Exercise task - Identify each line of the material below that contains the word "coordinates", and copy those lines out in full.

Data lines

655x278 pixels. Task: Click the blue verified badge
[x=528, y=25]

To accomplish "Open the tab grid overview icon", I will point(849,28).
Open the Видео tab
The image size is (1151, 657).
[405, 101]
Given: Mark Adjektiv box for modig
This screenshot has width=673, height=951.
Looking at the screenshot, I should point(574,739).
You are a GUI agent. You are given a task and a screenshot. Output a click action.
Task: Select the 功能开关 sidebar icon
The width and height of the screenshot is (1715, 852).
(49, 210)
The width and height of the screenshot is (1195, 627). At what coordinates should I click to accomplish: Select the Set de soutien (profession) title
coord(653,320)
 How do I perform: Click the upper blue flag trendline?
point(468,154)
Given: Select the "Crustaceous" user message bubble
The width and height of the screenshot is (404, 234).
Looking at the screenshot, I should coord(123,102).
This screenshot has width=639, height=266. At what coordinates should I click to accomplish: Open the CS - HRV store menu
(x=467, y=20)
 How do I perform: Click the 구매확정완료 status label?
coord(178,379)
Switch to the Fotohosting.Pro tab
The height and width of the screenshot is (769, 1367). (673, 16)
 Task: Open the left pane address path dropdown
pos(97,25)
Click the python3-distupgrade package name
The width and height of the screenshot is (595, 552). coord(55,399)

Solution -
The width and height of the screenshot is (1195, 627). At what coordinates should I click to accomplish: Select the Set de soutien (profession) title
This screenshot has width=639, height=266. At what coordinates should I click to accomplish: Open the CS - HRV store menu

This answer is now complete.